31 January 2011
Police violence is now police policy
In Britain the policing of demonstrations is increasingly about the punishment of protest. The latest step: CS gas spray.
In medieval times the penalty for anyone who protested against the existing way of things was death.
In Britain in 2011 the police don’t kill peaceful protesters – or at least they don’t do so on purpose. But an old understanding has now gone. It was once thought that if protesters weren’t violent, the police would not cause personal injury to protesters. Now punishing protest has become the purpose of much public order policing. The latest tool is the misuse of CS gas sprays.
In public utterances British police pride themselves in not following the practice of their continental cousins and firing canisters of CS gas into groups of demonstrators. Yet in January 2011, a police officer saw fit to spray CS gas into the eyes of several people passively blocking the entrance to a store in Oxford Street belonging to the tax-avoiding Boots Pharmacy chain. Anyone waiting for this officer to be charged with a serious assault should not hold his or her breath.

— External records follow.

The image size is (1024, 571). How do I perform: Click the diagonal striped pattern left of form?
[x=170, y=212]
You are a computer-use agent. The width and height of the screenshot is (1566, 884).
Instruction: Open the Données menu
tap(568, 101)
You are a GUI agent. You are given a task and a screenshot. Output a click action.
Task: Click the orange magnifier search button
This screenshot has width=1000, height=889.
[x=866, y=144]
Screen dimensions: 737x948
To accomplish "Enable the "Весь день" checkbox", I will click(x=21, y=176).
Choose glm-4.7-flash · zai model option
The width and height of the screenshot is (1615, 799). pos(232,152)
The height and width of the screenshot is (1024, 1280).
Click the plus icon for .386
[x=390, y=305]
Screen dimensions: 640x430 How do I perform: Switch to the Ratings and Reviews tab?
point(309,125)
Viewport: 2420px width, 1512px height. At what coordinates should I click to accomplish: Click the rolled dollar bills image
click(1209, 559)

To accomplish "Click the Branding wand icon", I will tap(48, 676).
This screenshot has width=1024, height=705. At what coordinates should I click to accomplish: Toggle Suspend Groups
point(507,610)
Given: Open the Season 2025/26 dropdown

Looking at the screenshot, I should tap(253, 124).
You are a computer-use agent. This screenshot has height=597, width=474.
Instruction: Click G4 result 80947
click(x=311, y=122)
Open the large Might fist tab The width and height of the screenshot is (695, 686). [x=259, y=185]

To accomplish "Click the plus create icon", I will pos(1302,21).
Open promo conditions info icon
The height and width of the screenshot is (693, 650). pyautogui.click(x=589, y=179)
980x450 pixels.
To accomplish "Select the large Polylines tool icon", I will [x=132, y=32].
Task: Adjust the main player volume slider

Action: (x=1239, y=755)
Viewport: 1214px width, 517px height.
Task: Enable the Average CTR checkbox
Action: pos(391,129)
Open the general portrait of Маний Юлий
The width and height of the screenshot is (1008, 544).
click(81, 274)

The CS gas incident comes against a background of a recent upswing in punishing policing. Most notable has been the use of so-called hyper-kettling involving mass street arrest. Demonstrators are incarcerated in street holding pens for hours in often in sardine-can like conditions without food, water, shelter or medical attention. Those trapped at the edge of the kettle often suffer random beatings from batons and police shields as well as kicks and punches.
The purpose of this policing is the punishment of protesters.
Police everywhere and always identify with the established order and attempt to increase their powers and remit unless checked by political and judicial authorities. The default position of both New Labour and now the Coalition has been near unconditional support for punishment policing. That British politicians and much of the public have failed to oppose this police attack on personal and civil liberties is an outrage that needs addressing.
Note
The Guardian film of the incident brings more details to light. The demonstrators were noisy, but entirely peaceful. A woman pushed a leaflet between the locked doors of Boots and was arrested for criminal damage. Amid the booing and pushing arising from this illegitimate arrest, a male police officer sprayed CS gas at a group of demonstrators. Why he did so is not clear. I tend to suspect he felt threatened, not by the demonstrators, but his own embarrassment at the illegitimate arrest of the woman. A bull whose pride is hurt is a dangerous animal.
The political point remains. Will the police draw back from this escalation of police violence against peaceful protesters? Or will they de facto allow CS gas to become an available tool of punishment, which is what will happen if they fail to prosecute the officer.
Note
1. In matters of police violence, it is important to distinguish between the behaviour of individual police officers and police policy. The police contain a higher proportion of sadists than the general population, and these men and women will take every opportunity to hurt and humiliate. Though the degree of control by superiors may vary from event to event and from time to time, violence of this kind remains fairly constant.
2. The “understanding” of non-violent protest requiring police not to injure protesters has indeed often been honoured in the breach, particularly in the 1970s and early 1980s. Yet, I believe that Kingsnorth, and more so the G20 demonstrations, revealed a police policy to use violence against public protest as a means of punishing and deterring it. That in my view is a qualitative change.